— А Рената Николаевна? Кажется, привязана к дочерям и они к ней?
— Ей обязан… Все годы после смерти Вали с ними. Сглаживала их сиротство. Но…
Шагавший сбоку по пробитой в глине подмерзшей и оттого похрустывавшей льдистой корочкой колее Умнов остановился, повернулся, и в беспокойной темноте тоже остановившемуся Фурашову почудилось впервые за всю дорогу что-то душевное в словах Умнова:
— Если так, Алеша… Одной обязанностью не склеишь, понимаю! — Рука его осторожно коснулась шинельного сукна на локте Фурашова. — Ну а Милосердова?
И хотя весь тон теперешнего разговора был доверительным, Фурашов подумал: ответь он прямо на вопрос о Милосердовой — и что-то нелепое и неприятное откроется в таком признании. Он негромко проговорил:
— Не будем, Сережа…
— Ну не будем! — согласился тот легко, без обиды.
Фурашов молчал, сознавая, что теперь доверительности, раскованности в их разговоре ждать уже нельзя, — верно, все шло от той устойчивой тревоги, владевшей Умновым. Разумом Фурашов понимал и оправдывал состояние товарища, связанное с предстоящим испытанием «Меркурия», — как оно пройдет? — однако, отправляясь провожать Умнова, он в душе надеялся: давно не виделись, авось раскованно, без свидетелей, поговорят. Да, он открылся бы и с Милосердовой, даже наверняка поделился бы сомнениями: как-то надо было в конце концов рубить завязавшийся узел. Однако неустойчивость, беспокойство, сквозившие в поведении Умнова, выходили смутой, останавливали Фурашова: неловко соваться с личным, мелким…
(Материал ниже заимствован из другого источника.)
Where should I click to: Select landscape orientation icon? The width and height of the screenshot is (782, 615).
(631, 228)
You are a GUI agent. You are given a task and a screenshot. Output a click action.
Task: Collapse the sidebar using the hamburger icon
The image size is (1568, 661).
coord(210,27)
— Я не так что-то?.. — убирая руку, спросил Умнов.
— Да нет! Когда-нибудь отвечу. В другой раз. Не по двадцать — тридцать лет нам. Даже не по сорок…
— Да, не по сорок… — задумчиво повторил Умнов. — Раньше проще относились ко всякого рода сложностям.
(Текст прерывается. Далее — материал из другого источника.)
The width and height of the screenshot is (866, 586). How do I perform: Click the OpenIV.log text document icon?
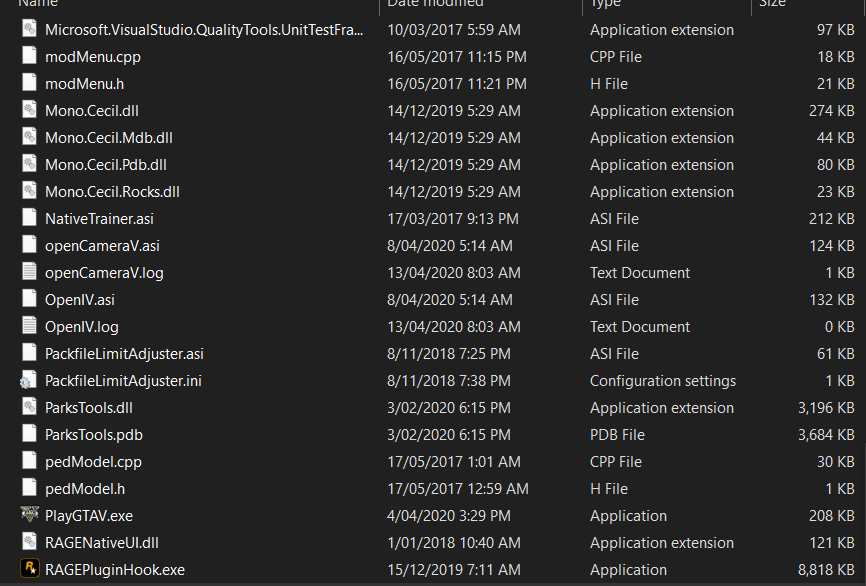pyautogui.click(x=29, y=327)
— Главное, хвостов и грузов таких не было, вот и проще…
— Э, условностями меньше были заражены! — перебил Умнов и с ходу спросил: — Слышал, что-то с твоим бывшим комиссаром Мореновым. Беда? В газете будто…
— Да. Получил письмо от него. С сыном. Под следствием.
— Вон как! Серьезно все?
— Вроде причастность к убийству. Но не верит.
Присвистнув в удивлении и огорчении, Умнов повернулся, вновь зашагал упрямо и нервно; дергалась фигура в темной с воротником куртке. Фурашов вспомнил: письмо от Моренова пришло недели две назад и явилось для него неожиданностью, потому что так уж сложилось за эти годы, что они встречаться встречались, но письмами не обменивались. Сообщал Моренов много горького — и о сыне, и о своем решении уйти из армии, — писал сдержанно, боясь, должно быть, вызвать ненароком к себе жалость, сочувствие. Упомянул он и о Коськине-Рюмине:
«Отчаянно и, думаю, опрометчиво окунулся он в мою беду…»
Сознание Фурашова обожгли фразы, как бы между прочим значившиеся в письме, но, видно, из-за них-то и было написано письмо:
«Уж извините, Алексей Васильевич, но не могу утаить и такого: была Маргарита Алексеевна. Разговор вышел откровенный и по душам — любит она вас, как хотите…»
И сейчас, живо явившись в памяти, слова эти вызвали короткий, в мгновение, сбой сердца — Фурашов подумал с неудовольствием: лезет всякая всячина только о себе, только и забот — своя персона, а вот что творится на душе у него, Сергея Умнова, — тебе и дела мало!.. Тот по-прежнему упрямо, даже, пожалуй, больше сгорбившись, шел — стыло похрустывало под яловыми сапогами.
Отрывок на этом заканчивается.